[ZADANIA DO WYKONANIA]:
**1)** Zaktualizuj fragment tekstu o ułanach od słów „Kawaleryjska cnota” aż do słów „duch Wojska Polskiego.”. Przepisz go, zamieniając „Rzeczypospolitej Polskiej” na „Korony Polskiej”.
**2)** Przetłumacz na język angielski to zdanie z tekstu o ułanach: „Powstały Legiony Polskie pod wodzą generała Wojska Polskiego Henryka Dąbrowskiego.”

Ułani i rekonstrukcja: między mitem a rzeczywistością
Zygmunt Szeliga-Szafrański, rotmistrz 4. Pułku Ułanów Zaniemeńskich, niejednokrotnie podkreślał, że nie jest zwykłym kawalerzystą, lecz ułanem. Pewnego razu zapytany o różnicę pomiędzy jednym a drugim odpowiedział, że ułani to są jeźdźcy lekkiej kawalerii uzbrojeni w lance, szable oraz muszkiety i pistolety. Ich nazwa pochodzi od płk. Aleksandra Ułana i dowodzonego przez niego Pułku Tatarów Wielkiego Księstwa Litewskiego. Później od jego nazwiska i ze względu na specyfikę dowodzonego przez niego pułku lekkozbrojną kawalerię zaczęto zwać ułanami.
Kawaleryjska cnota
Płk Leon Mitkiewicz pisał o kawalerii jak o czymś nadzwyczajnym. Duch kawalerii polskiej, według płk. Mitkiewicza, polegał na gorącym umiłowaniu ojczyzny, Rzeczypospolitej Polskiej, i na gotowości obrony jej praw do ostatniej kropli krwi. Ponadto był to duch wybitnie zaczepny, gotowy do wszystkiego, gdy chodziło o sprawy ojczyzny, a naczelną zasadą każdego polskiego kawalerzysty była wiara w swego konia i w swą szablę. Zaczepnie nacierać zawsze, raczej szarżować w konnym szyku – to kwintesencja przykazań kawalerii z końca XVIII w.
Po rozbiorach Rzeczypospolitej Polskiej większość starszyzny wojskowej uszła z Polski na emigrację. Powstały Legiony Polskie pod wodzą generała Wojska Polskiego Henryka Dąbrowskiego. Tam, w słonecznych Włoszech, narodziły się, a raczej utrzymały się, dawne tradycje wojskowe, dawny duch Wojska Polskiego.

[DOSTARCZONY MATERIAŁ]:

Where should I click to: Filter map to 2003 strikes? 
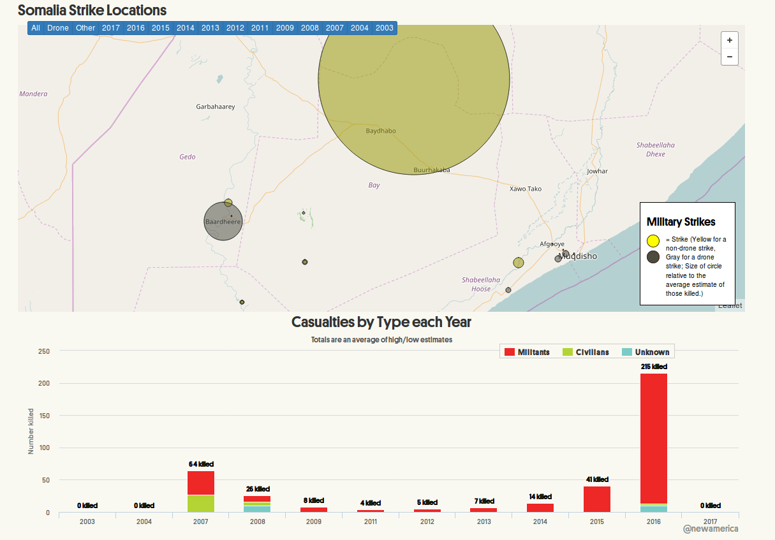click(x=385, y=28)
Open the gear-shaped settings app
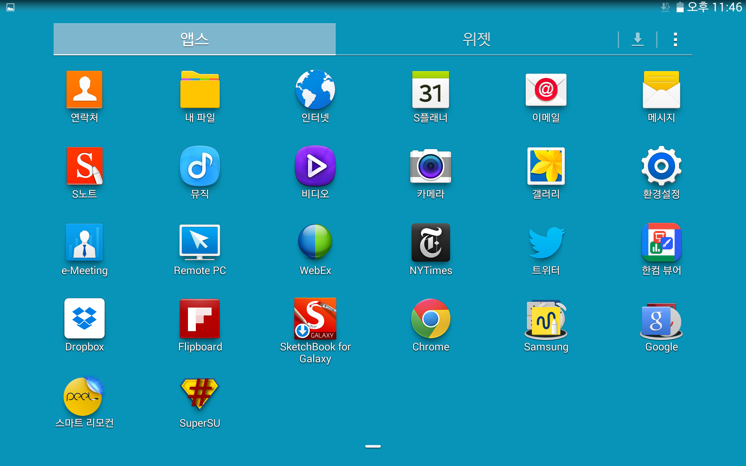 pos(661,166)
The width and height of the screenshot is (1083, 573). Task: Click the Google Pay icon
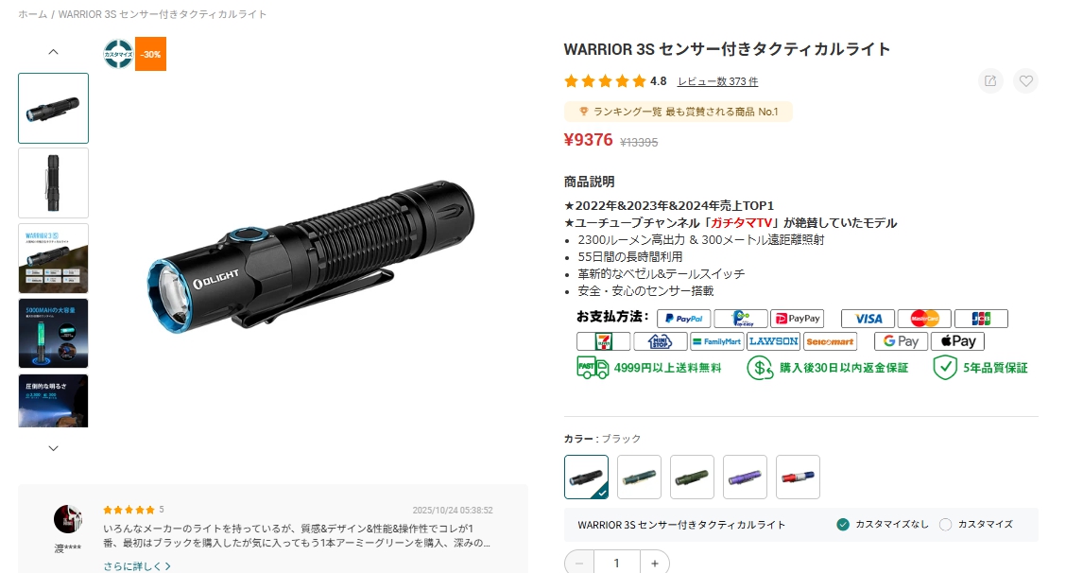[901, 341]
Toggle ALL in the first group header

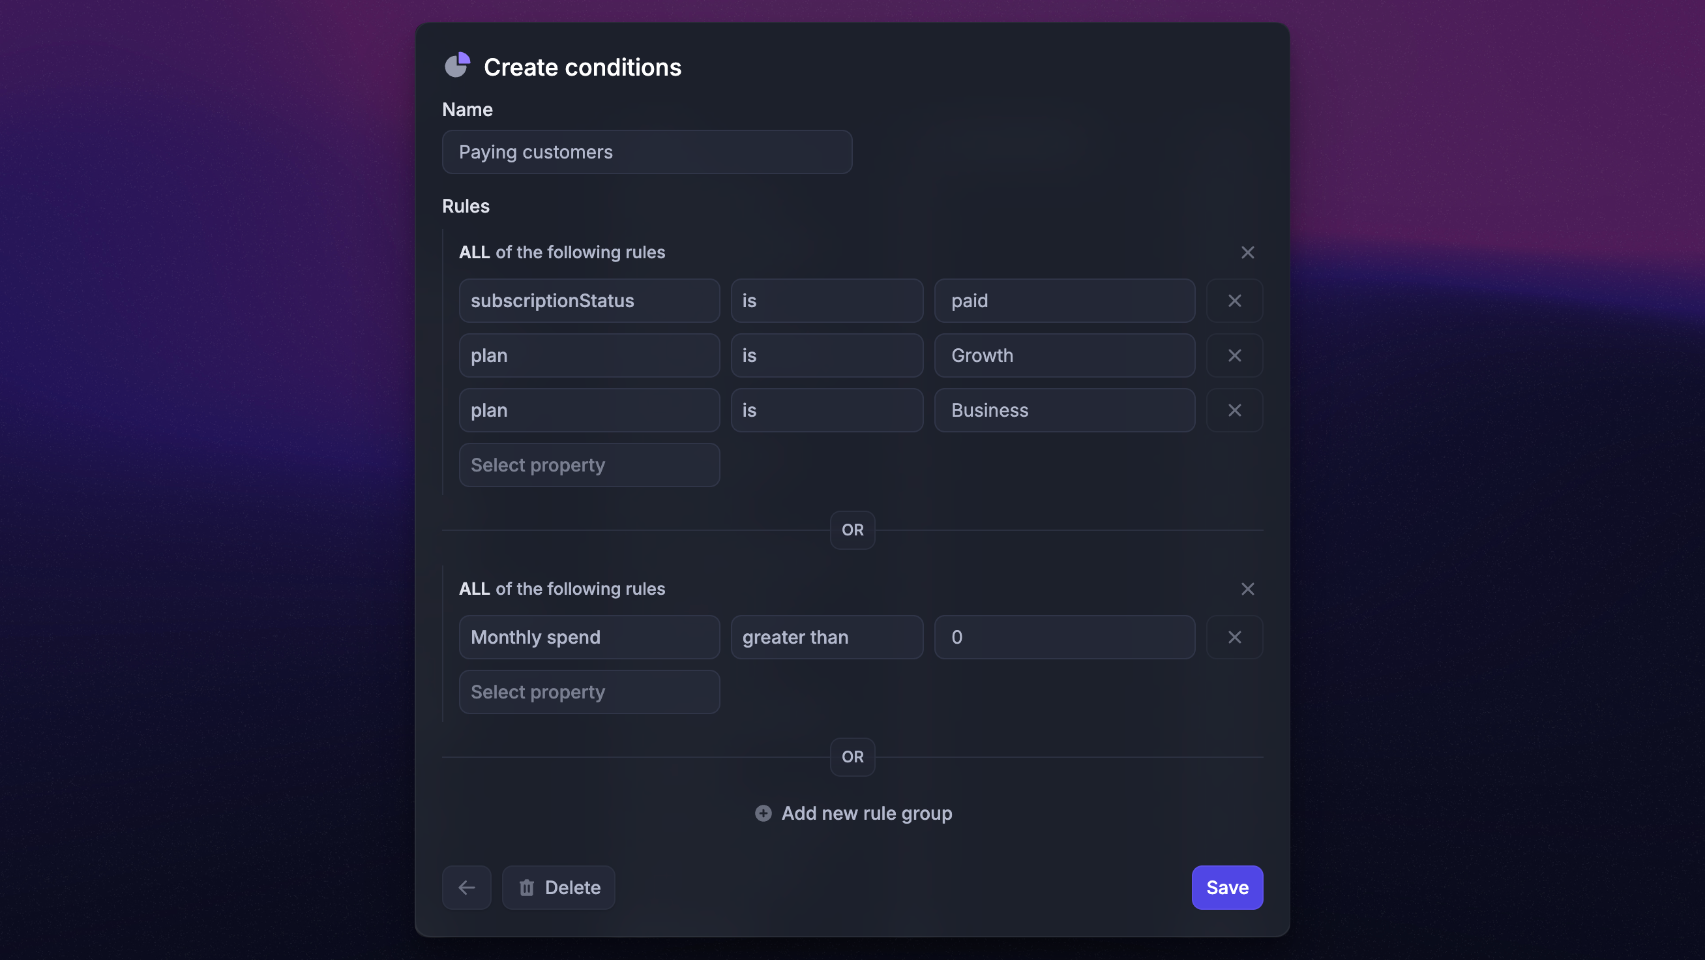[x=475, y=252]
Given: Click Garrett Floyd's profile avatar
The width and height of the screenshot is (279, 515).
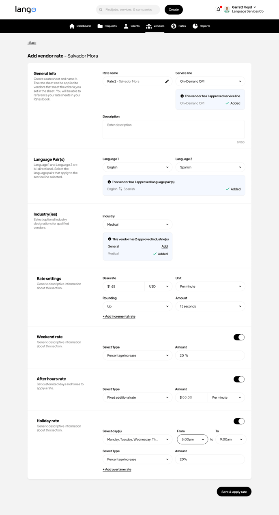Looking at the screenshot, I should [x=227, y=10].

[ODPOWIEDZI DO ZADAŃ]:
**1)**
Kawaleryjska cnota
Płk Leon Mitkiewicz pisał o kawalerii jak o czymś nadzwyczajnym. Duch kawalerii polskiej, według płk. Mitkiewicza, polegał na gorącym umiłowaniu ojczyzny, Korony Polskiej, i na gotowości obrony jej praw do ostatniej kropli krwi. Ponadto był to duch wybitnie zaczepny, gotowy do wszystkiego, gdy chodziło o sprawy ojczyzny, a naczelną zasadą każdego polskiego kawalerzysty była wiara w swego konia i w swą szablę. Zaczepnie nacierać zawsze, raczej szarżować w konnym szyku – to kwintesencja przykazań kawalerii z końca XVIII w.
Po rozbiorach Korony Polskiej większość starszyzny wojskowej uszła z Polski na emigrację. Powstały Legiony Polskie pod wodzą generała Wojska Polskiego Henryka Dąbrowskiego. Tam, w słonecznych Włoszech, narodziły się, a raczej utrzymały się, dawne tradycje wojskowe, dawny duch Wojska Polskiego.

**2)** The Polish Legions were formed under the command of General Henryk Dąbrowski of the Polish Army.